In Git, each commit is¹ a snapshot plus some metadata. Each commit is identified by its hash ID. The metadata in a commit include the hash ID(s) of its parent commit(s). This forms a graph—specifically a Directed Acyclic Graph, or DAG—whose vertices (or nodes) are the commits and whose edges are the one-way child-to-parent links from each node to its parent(s).

What this means is that the history in a repository is the commits. There is no file history. There are only commits.

While git log will show you a purported file history, if you ask it, it's really just making it up. It does so by comparing each commit to its parent(s). For ordinary single-parent commits, this works well. For merges, this sort of mostly kind of works for some or most cases, except when it doesn't. Your particular merge is one of the ones where it doesn't work very well.

You can use the -m flag, as you are doing, to "split" a merge. Instead of doing a combined diff (as with -c or --cc), or no diff at all (as is the default), the -m flag tells git log that, upon encountering the merge—commit d89ddb17122ab9eea72e7006461cb04a5a879770 in your example above—it should first do a diff using parent #1 and the merge. Then it does a second diff, using parent #2 and the merge. In your case parent #1 is either 95febfb or a577995ec16ae05c2f81adfdba5ce28e7b8ba150 (these cannot both be true—you must be omitting something here, or having git log omit something here), and parent #2 is either f85c1bb or 97b8dc2f7cf7e81d75fee5565423b554d191e4f3.

(The git show command is like git log except that it defaults to --cc rather than showing nothing, and stops after showing the named commit. Based on your git show it looks like the shorter hash IDs are the actual ones.)

Now, the fact that one particular git show (or git diff --name-status) output shows:

A       files_from_C
A       more_files_from_C
D       jenkins/files_from_B
D       jenkins/more_files_from_B

just means that in the parent, there were files whose names were the D names, and in the child, there were files whose names were the A names. It's likely that you have rename detection turned off here—rename detection is off by default in Git versions predating 2.9.0, and on by default in 2.9.0 and later. If you turn it on, Git might show these as "renamed" rather than deleted-and-added, if the contents are similar enough.

The same holds for the second git diff --name-status output from git show. This one is comparing the snapshot in parent #2 vs that in the merge-child. It's important to realize that these comparisons are valid on their own, but only give you a small-picture view. The true case is that there are two parents with two snapshots and one child—the merge commit—with one snapshot, and the three snapshots differ in various ways.

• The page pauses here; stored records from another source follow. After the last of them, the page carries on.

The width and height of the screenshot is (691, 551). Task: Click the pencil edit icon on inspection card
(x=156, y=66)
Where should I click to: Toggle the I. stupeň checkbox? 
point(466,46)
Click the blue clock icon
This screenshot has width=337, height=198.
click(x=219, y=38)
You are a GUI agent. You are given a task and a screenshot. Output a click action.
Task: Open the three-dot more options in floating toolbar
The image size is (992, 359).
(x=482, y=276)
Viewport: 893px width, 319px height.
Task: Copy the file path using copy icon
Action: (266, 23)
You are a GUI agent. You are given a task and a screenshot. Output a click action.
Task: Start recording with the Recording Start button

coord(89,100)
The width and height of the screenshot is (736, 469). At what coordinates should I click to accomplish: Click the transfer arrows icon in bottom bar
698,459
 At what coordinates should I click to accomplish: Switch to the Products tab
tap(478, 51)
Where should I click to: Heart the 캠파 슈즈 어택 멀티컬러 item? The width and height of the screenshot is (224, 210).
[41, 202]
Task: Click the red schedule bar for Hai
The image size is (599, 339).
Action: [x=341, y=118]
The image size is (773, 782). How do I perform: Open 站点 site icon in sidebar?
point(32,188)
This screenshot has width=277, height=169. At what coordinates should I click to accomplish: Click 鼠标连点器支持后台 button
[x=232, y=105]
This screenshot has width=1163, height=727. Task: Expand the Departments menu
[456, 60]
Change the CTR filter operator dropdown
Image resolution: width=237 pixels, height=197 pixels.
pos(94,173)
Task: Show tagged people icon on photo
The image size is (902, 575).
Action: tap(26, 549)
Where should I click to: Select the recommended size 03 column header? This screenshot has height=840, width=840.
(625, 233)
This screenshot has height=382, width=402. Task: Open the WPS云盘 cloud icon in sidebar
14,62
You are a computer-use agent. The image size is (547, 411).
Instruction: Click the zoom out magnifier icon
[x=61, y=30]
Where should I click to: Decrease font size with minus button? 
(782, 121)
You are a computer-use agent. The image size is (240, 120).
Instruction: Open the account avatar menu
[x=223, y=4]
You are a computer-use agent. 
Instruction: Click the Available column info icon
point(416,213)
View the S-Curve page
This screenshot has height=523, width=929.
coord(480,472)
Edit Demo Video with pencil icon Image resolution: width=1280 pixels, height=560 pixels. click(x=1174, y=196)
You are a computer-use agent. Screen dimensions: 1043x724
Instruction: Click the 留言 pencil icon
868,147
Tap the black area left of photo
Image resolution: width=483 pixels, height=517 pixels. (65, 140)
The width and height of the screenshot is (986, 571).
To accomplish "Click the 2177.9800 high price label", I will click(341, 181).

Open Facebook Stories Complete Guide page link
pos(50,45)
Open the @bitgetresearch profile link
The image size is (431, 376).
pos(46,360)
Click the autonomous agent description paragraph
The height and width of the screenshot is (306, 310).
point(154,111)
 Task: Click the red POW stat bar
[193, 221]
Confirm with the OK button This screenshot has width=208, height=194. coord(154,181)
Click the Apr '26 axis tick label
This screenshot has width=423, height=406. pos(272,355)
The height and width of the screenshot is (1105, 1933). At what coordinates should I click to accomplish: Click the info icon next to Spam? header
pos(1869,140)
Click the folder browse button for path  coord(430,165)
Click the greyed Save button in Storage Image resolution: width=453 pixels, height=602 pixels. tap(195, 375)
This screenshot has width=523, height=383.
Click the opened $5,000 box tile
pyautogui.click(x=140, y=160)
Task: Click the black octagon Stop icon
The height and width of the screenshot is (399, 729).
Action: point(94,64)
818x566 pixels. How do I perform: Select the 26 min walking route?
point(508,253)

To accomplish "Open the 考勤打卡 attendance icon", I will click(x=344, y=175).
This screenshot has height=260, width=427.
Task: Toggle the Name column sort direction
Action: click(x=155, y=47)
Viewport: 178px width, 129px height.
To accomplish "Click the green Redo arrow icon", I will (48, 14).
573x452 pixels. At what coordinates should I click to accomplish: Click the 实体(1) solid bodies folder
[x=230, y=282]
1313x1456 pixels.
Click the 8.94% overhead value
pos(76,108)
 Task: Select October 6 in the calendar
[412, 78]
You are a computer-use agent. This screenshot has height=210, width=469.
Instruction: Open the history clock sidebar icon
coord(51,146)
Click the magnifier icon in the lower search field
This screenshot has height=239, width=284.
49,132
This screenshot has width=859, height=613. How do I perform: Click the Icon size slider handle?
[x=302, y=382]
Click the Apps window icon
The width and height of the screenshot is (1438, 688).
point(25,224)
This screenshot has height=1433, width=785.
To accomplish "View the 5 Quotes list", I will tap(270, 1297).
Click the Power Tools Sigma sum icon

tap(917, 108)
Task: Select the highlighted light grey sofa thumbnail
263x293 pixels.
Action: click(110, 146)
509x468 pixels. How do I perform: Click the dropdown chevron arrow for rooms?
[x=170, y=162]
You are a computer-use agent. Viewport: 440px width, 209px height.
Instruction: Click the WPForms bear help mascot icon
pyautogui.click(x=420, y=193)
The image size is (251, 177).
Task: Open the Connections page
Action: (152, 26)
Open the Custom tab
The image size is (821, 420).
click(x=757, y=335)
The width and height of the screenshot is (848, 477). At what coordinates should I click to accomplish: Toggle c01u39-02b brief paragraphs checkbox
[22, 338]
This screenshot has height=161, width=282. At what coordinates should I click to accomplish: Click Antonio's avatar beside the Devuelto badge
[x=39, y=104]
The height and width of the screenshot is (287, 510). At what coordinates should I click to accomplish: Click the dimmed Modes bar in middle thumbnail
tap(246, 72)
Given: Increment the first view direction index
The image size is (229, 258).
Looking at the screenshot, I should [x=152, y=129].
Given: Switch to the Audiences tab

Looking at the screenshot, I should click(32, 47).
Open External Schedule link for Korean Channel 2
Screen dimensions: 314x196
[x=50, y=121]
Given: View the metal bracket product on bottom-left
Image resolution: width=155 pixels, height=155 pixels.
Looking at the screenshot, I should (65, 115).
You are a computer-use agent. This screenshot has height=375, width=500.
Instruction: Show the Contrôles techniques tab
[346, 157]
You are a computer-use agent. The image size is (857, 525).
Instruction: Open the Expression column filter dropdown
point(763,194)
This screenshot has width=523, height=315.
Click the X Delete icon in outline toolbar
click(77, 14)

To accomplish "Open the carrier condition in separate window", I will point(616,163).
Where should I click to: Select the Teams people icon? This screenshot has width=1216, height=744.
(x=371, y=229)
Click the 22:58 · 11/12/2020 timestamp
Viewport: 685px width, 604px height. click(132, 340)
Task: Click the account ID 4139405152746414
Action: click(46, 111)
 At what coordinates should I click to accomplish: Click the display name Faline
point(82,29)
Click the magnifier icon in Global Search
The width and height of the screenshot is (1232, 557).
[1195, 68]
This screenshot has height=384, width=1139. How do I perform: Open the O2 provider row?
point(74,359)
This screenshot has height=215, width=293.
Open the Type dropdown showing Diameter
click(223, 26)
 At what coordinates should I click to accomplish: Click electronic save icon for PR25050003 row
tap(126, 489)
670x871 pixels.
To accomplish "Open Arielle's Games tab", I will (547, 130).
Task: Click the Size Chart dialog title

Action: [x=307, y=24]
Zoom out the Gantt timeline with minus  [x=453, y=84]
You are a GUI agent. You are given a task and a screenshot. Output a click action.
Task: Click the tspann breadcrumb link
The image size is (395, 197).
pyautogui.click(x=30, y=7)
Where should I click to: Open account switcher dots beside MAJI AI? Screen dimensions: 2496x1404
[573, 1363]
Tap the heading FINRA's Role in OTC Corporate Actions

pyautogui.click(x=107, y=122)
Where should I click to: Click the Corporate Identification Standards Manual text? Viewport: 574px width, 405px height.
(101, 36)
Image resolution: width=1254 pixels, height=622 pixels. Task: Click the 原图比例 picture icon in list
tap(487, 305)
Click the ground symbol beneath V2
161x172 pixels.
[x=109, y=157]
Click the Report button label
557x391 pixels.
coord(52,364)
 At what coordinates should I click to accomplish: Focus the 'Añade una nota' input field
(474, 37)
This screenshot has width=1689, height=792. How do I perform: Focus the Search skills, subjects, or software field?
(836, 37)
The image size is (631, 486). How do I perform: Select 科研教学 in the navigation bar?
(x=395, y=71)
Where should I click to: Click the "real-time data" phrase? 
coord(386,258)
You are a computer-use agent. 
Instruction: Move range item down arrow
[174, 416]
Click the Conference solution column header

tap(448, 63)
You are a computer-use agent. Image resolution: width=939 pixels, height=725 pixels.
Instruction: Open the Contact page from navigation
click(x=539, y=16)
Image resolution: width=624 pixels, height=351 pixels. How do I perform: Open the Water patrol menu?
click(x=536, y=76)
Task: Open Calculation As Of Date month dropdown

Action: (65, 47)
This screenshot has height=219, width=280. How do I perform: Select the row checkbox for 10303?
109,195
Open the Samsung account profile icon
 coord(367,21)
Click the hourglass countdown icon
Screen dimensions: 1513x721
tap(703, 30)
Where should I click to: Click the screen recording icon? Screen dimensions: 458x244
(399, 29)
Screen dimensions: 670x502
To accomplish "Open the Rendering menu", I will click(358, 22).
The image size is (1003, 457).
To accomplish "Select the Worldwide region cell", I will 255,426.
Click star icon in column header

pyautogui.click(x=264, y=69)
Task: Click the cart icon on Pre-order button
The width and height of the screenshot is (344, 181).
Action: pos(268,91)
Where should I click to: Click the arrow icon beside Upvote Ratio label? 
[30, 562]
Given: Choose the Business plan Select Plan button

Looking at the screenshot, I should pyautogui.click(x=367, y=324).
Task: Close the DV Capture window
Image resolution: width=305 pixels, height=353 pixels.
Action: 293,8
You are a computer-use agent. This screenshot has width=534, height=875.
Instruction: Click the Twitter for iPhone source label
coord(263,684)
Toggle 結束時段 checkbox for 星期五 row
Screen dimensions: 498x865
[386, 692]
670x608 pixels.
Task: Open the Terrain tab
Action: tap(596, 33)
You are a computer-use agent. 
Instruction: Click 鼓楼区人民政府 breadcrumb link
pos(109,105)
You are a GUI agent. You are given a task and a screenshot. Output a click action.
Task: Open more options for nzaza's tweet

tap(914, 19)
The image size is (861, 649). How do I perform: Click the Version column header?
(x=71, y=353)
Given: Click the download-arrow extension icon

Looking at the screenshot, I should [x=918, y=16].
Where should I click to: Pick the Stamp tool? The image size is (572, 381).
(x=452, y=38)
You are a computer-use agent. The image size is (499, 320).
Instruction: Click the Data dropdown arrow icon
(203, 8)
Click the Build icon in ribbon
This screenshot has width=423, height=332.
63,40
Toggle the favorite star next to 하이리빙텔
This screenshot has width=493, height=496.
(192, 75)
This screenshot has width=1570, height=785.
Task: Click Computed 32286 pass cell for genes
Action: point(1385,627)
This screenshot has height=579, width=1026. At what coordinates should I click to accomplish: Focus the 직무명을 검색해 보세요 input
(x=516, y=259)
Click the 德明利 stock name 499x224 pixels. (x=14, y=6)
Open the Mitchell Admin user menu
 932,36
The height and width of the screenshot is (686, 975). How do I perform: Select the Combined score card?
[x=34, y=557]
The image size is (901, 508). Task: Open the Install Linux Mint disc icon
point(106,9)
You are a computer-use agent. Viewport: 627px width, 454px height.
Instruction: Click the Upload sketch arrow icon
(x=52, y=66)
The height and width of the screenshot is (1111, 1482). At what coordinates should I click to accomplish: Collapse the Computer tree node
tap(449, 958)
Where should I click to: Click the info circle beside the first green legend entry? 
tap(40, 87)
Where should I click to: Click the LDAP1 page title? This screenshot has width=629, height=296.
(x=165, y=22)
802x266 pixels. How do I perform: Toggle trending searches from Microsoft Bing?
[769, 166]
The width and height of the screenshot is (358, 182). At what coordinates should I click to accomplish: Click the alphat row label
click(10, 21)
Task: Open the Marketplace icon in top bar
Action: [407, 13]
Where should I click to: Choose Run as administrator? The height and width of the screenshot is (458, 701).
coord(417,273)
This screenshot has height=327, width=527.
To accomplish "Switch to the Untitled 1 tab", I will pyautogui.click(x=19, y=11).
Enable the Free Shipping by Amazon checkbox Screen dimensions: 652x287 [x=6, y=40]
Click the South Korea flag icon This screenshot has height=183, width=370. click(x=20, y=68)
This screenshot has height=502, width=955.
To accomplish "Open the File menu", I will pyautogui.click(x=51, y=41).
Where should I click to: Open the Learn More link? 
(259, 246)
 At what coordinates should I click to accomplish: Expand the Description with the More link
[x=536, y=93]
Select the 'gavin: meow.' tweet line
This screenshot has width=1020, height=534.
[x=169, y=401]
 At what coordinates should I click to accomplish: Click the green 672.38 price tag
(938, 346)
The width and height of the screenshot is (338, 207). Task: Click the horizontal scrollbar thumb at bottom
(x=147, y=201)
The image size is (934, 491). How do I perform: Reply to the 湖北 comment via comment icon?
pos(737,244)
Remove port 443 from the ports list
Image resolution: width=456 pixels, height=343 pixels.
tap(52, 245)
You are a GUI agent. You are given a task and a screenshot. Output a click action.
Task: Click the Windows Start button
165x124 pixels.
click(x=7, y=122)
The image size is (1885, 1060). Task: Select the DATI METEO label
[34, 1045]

... with --all --name-status --full-history --follow -- I see all the history:

--follow turns on rename-finding, but it is a terrible hack. It can only look at one file. You tell git log a starting name. It looks at the first commit that git log looks at,² fetching that commit's parent(s). If there is just one parent, the job is easier: as before, Git diffs the parent vs the child. No file other than the named one is interesting. One of three things now happens:

If the diff (remember: with rename-finding turned on) shows that the file is modified in place, git log shows the commit, and moves on.
If the diff shows that the file is unchanged, git log does not show the commit, and moves on.
If the diff shows that the file is renamed—whether modified or not—git log shows the commit. Then it changes which name it's looking for, to use the "source" name from the parent commit. Then it moves on as before.

This same pattern is also used for merge commits! However, merge commits have very ... interesting git log behavior, which leads us to the next point. (It's time to stop for footnotes now.)

¹More precisely, the commit refers to a snapshot. If two different commits have 100% identical snapshots, they just re-use the same one.

²The order in which commits are walked, when git log is given --all, is somewhat tricky.

How `git log` works when there is more than one commit to show

We already mentioned that history is commits. When a commit chain is linear:

... <-F <-G <-H ...

it's pretty easy for Git to show commit H (by diffing G and H) and then just move on to show G (by diffing F and G) and then move on to show F, and so on. There's only one commit at a time to show: you start at the last one, identified by some branch name, and work backwards, one commit at a time.

This breaks down at merges. It also is a problem when you tell git log to start at two or more commits, as git log --all typically does.

The algorithm git log actually uses here involves a priority queue. You give git log some set of starting points:

git log master develop origin/feature

for instance resolves each of the three names, master, develop, and origin/feature to hash IDs (presumably commits—and if these are branch and remote-tracking names, they are commits). Assuming there are three different commit hash IDs,³ all three commit IDs go into the priority queue.

Now that the priority queue is non-empty, Git picks the first commit from the queue. Which one is first? That depends on the sort options you supply on the command line: --author-date-order, --topo-order, and so on. Giving no options means that the priority is by committer date: later dates have higher priority. To see what each sorting option does, see the git log documentation, but note that this sorting only happens when the queue has more than one commit in it.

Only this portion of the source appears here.